Oboje w tym związku robiliśmy postępy. Czasem się kłóciliśmy, ale umieliśmy o tym pogadać. Problem był problemem do rozwiązania, a nie definiował osoby. Widzieliśmy swoje intencje. Ufaliśmy sobie w 100%, nawet nie pomyśleliśmy o zdradzie. Byłam przy nim szczęśliwa, spełniona i spokojna.
Chcieliśmy spędzać czas tylko ze sobą, nawet nie wychodziliśmy do znajomych. Wystarczało nam nasze towarzystwo. Byliśmy przy sobie zawsze, wspieraliśmy się i kochaliśmy. Potrafiliśmy wyczuwać swoje nastroje, po jednym spojrzeniu wiedziałam o czym myśli i on też. Nawet na odległość wiedziałam czy coś jest ok czy nie.
Często było tak, że chciałam do niego zadzwonić, a on w tym czasie dzwonił do mnie. Albo chciałam mu o czymś powiedzieć, a on właśnie o tym samym. Było super pod każdym względem. On często mówił, że tworzymy jedność i faktycznie, jak spaliśmy razem i mnie przytulał, czułam że jestem we właściwym miejscu, że nic innego się nie liczy.

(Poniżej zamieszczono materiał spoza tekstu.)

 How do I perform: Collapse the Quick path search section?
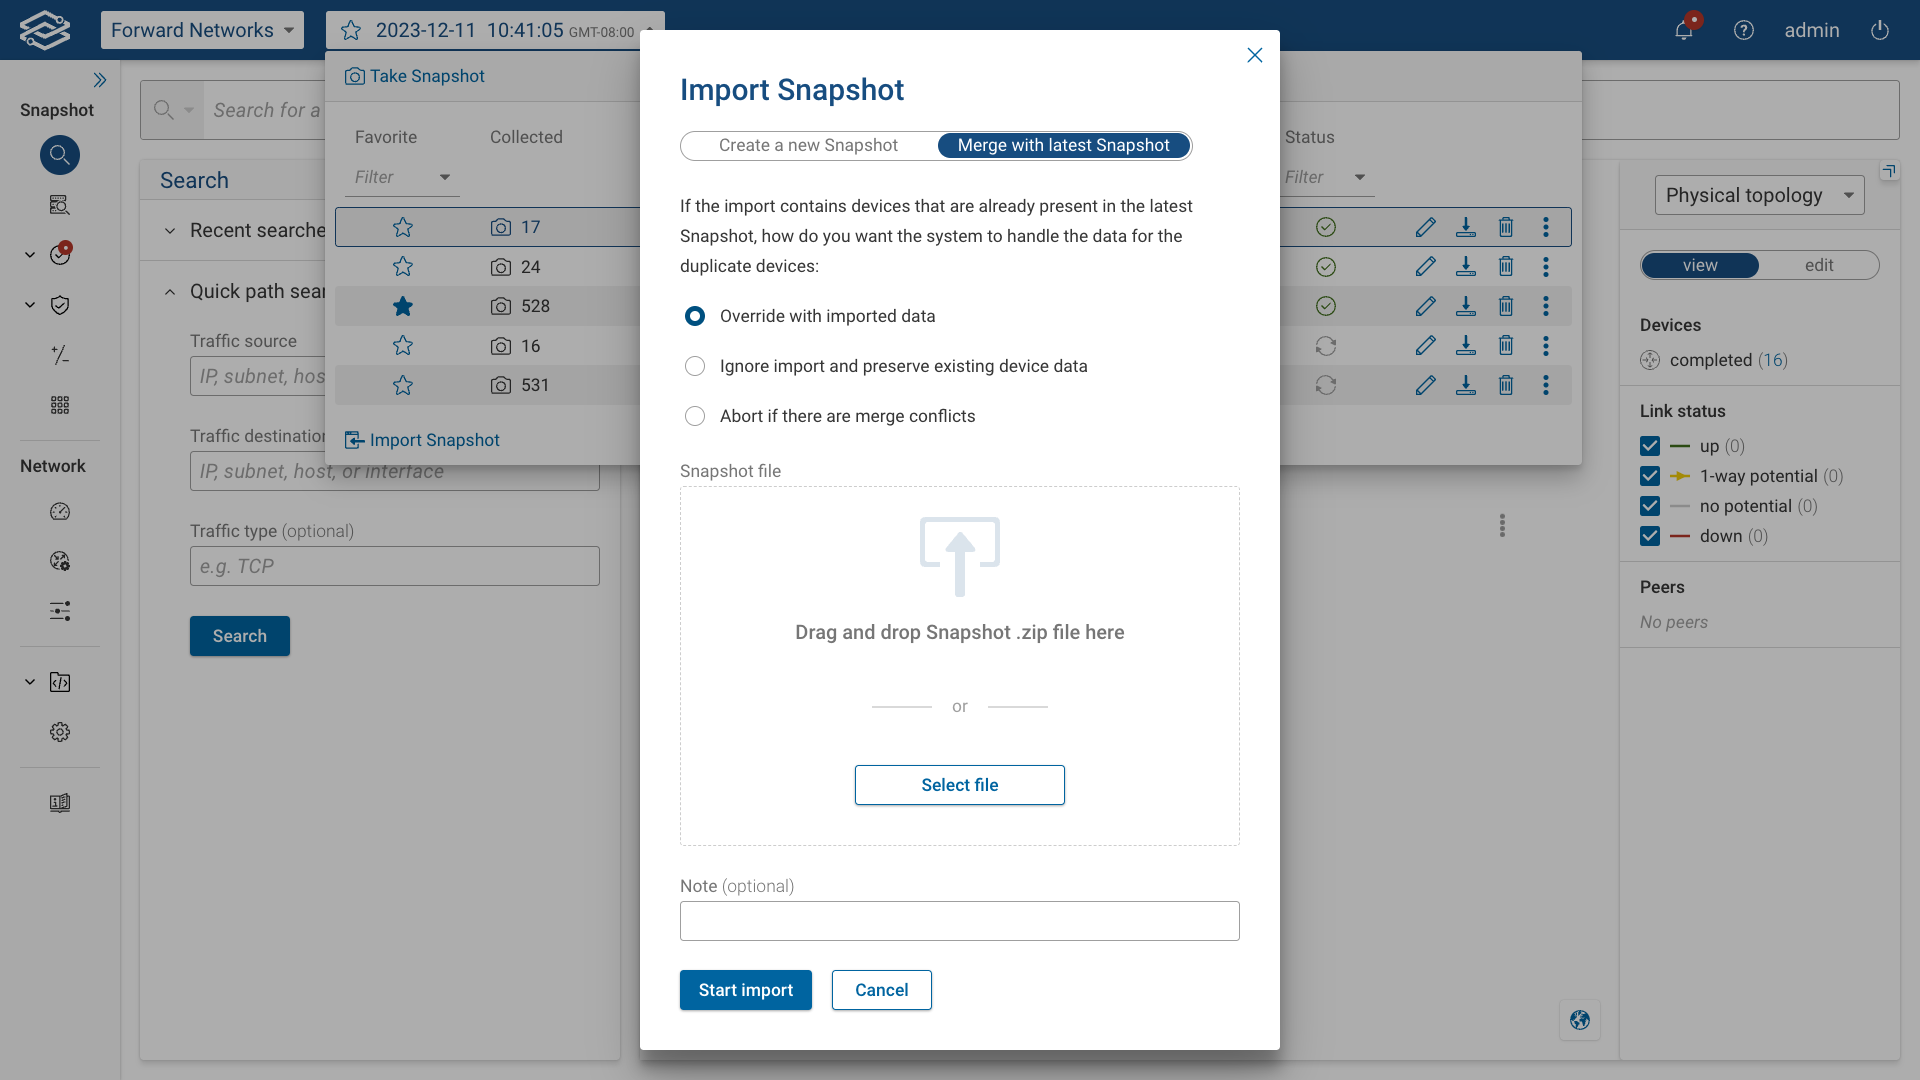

Seks też był najlepszy w życiu. Raz doświadczyliśmy takiej ekstazy, że fizyczna przyjemność zeszła na drugi plan, a my byliśmy jakby gdzie indziej, połączeni ze sobą. On miał takie samo uczucie i gadaliśmy o tym, że to było dziwne.
Mieliśmy bardzo głęboką bliskość, miłość, zaufanie. Nie umieliśmy się rozstać nawet na 1-2 dni. Ciągnęło nas do siebie. Oboje byliśmy numerologicznymi 11, ta liczba była jakoś ważna w naszym życiu. On był 11 lat starszy, nawet numer w dzienniku miałam 11. Daty urodzenia i śmierci naszych rodziców się krzyżowały. Wszystko było dziwne.

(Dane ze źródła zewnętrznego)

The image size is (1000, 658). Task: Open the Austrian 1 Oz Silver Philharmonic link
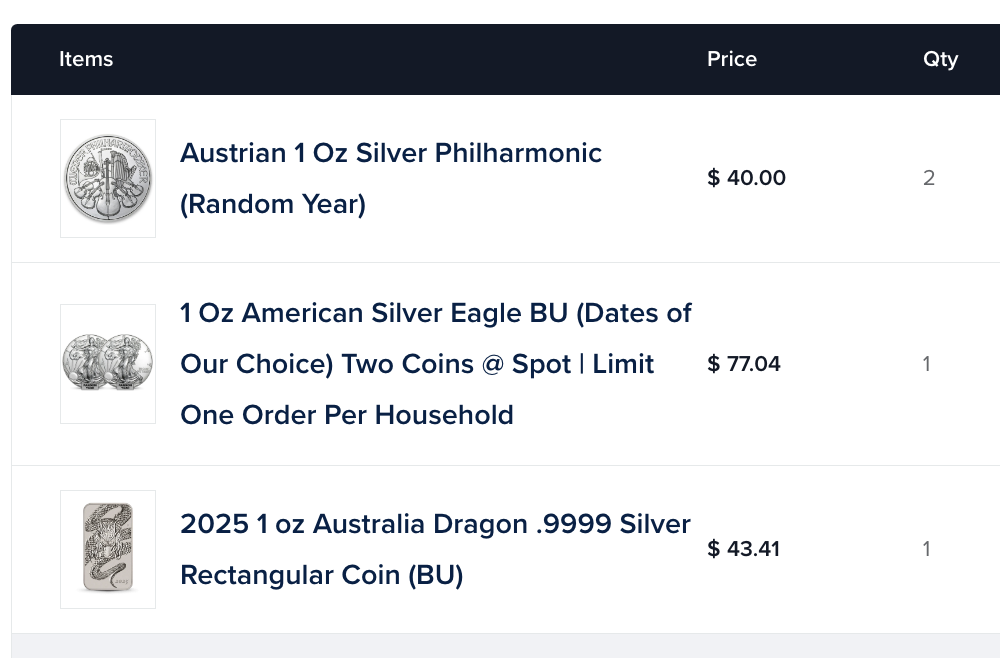pyautogui.click(x=390, y=154)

Miałam wrażenie, że czas pędzi, że muszę wykorzystać każdą chwilę z nim bo mamy mało czasu. Nie wiedziałam czemu, ale ciągle to czułam.
W końcu, 28 lutego po 3 latach związku on zmarł. Na raka trzustki, w miesiąc. Do końca nie wiedzieliśmy, że choruje. Był ze mną w domu prawie do końca, ostatnią dobę w szpitalu. Umierał przy mnie w domu, ostatnią noc spędziliśmy razem, przytulałam go i czułam OGROMNĄ miłość. Rano zabrała go karetka na operację ratującą życie.
Ja w tym czasie byłam w domu z synem. W pewnym momencie czułam, że moje życie się kończy, że powinnam umrzeć. W tym czasie on był operowany i lekarze mówili, że umiera. A ja to czułam, nie wiedząc skąd.
Teraz czytam różne książki o zaświatach, hipnozie, ezoterice. Wydaje mi się, że widzę od niego sygnały. Jestem w żałobie, ale dziwnie spokojna. Szukam odpowiedzi. Trafiłam na pojęcie bliźniaczy płomień i zastanawiam się czy to to. W sumie czuję, że to był On, ale chciałabym dowodów, chociaż wiem że się nie da...
Czy on mógł być moim bliźniaczym płomieniem?
Oczywiscie, ze tak.
Sama w tym poscie to przed soba udowodnilas. Sama to czujesz. Sama pomyslalas, ze on moze byc dla Ciebie taka osoba.
Wiec moim zdaniem jak najbardziej, nikt tego bardziej nie potwierdzi, niz Ty ze swoim doswiadczeniem.